DATA ROWS →
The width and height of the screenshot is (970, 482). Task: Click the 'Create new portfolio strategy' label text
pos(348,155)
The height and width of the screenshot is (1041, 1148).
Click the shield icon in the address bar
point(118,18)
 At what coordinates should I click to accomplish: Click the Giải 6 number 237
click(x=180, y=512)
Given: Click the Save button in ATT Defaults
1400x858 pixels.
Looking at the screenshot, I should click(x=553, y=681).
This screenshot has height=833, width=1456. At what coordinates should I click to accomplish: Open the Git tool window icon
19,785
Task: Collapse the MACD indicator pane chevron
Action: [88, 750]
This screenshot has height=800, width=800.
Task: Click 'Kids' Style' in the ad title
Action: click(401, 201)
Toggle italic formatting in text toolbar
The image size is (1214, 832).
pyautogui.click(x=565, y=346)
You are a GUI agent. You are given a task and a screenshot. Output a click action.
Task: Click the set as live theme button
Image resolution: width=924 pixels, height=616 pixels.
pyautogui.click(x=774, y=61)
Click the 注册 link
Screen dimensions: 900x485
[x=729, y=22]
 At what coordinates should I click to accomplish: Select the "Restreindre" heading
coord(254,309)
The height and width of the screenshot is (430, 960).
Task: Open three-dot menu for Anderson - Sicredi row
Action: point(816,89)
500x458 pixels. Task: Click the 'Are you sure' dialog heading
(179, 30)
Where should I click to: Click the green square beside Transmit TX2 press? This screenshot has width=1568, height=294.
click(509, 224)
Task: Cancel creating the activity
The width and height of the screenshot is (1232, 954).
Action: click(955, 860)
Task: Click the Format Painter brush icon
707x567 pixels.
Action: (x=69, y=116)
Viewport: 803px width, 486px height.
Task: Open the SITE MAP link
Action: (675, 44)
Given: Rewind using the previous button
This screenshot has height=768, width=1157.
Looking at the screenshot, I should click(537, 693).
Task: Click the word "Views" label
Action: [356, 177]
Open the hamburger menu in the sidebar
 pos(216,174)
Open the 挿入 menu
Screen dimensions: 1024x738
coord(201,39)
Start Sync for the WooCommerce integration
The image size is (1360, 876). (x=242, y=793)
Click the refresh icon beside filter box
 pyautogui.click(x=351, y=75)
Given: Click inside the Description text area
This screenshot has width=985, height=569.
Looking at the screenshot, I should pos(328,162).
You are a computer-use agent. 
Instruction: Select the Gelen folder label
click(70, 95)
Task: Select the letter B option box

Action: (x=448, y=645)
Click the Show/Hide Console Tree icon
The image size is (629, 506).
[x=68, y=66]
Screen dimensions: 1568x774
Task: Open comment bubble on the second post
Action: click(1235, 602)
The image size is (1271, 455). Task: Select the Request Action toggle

EXERCISE PROMPT → Retype every line of the records above, character for character.

SOLVED EXERCISE →
The width and height of the screenshot is (970, 482). Task: Click the 'Create new portfolio strategy' label text
pos(348,155)
The height and width of the screenshot is (1041, 1148).
Click the shield icon in the address bar
point(118,18)
 At what coordinates should I click to accomplish: Click the Giải 6 number 237
click(x=180, y=512)
Given: Click the Save button in ATT Defaults
1400x858 pixels.
Looking at the screenshot, I should click(x=553, y=681).
This screenshot has height=833, width=1456. At what coordinates should I click to accomplish: Open the Git tool window icon
19,785
Task: Collapse the MACD indicator pane chevron
Action: [88, 750]
This screenshot has height=800, width=800.
Task: Click 'Kids' Style' in the ad title
Action: click(401, 201)
Toggle italic formatting in text toolbar
The image size is (1214, 832).
pyautogui.click(x=565, y=346)
You are a GUI agent. You are given a task and a screenshot. Output a click action.
Task: Click the set as live theme button
Image resolution: width=924 pixels, height=616 pixels.
pyautogui.click(x=774, y=61)
Click the 注册 link
Screen dimensions: 900x485
[x=729, y=22]
 At what coordinates should I click to accomplish: Select the "Restreindre" heading
coord(254,309)
The height and width of the screenshot is (430, 960).
Task: Open three-dot menu for Anderson - Sicredi row
Action: point(816,89)
500x458 pixels. Task: Click the 'Are you sure' dialog heading
(179, 30)
Where should I click to: Click the green square beside Transmit TX2 press? This screenshot has width=1568, height=294.
click(509, 224)
Task: Cancel creating the activity
The width and height of the screenshot is (1232, 954).
Action: click(955, 860)
Task: Click the Format Painter brush icon
707x567 pixels.
Action: (x=69, y=116)
Viewport: 803px width, 486px height.
Task: Open the SITE MAP link
Action: (675, 44)
Given: Rewind using the previous button
This screenshot has height=768, width=1157.
Looking at the screenshot, I should click(537, 693).
Task: Click the word "Views" label
Action: [356, 177]
Open the hamburger menu in the sidebar
 pos(216,174)
Open the 挿入 menu
Screen dimensions: 1024x738
coord(201,39)
Start Sync for the WooCommerce integration
The image size is (1360, 876). (x=242, y=793)
Click the refresh icon beside filter box
 pyautogui.click(x=351, y=75)
Given: Click inside the Description text area
This screenshot has width=985, height=569.
Looking at the screenshot, I should pos(328,162).
You are a computer-use agent. 
Instruction: Select the Gelen folder label
click(70, 95)
Task: Select the letter B option box

Action: (x=448, y=645)
Click the Show/Hide Console Tree icon
The image size is (629, 506).
[x=68, y=66]
Screen dimensions: 1568x774
Task: Open comment bubble on the second post
Action: click(1235, 602)
The image size is (1271, 455). Task: Select the Request Action toggle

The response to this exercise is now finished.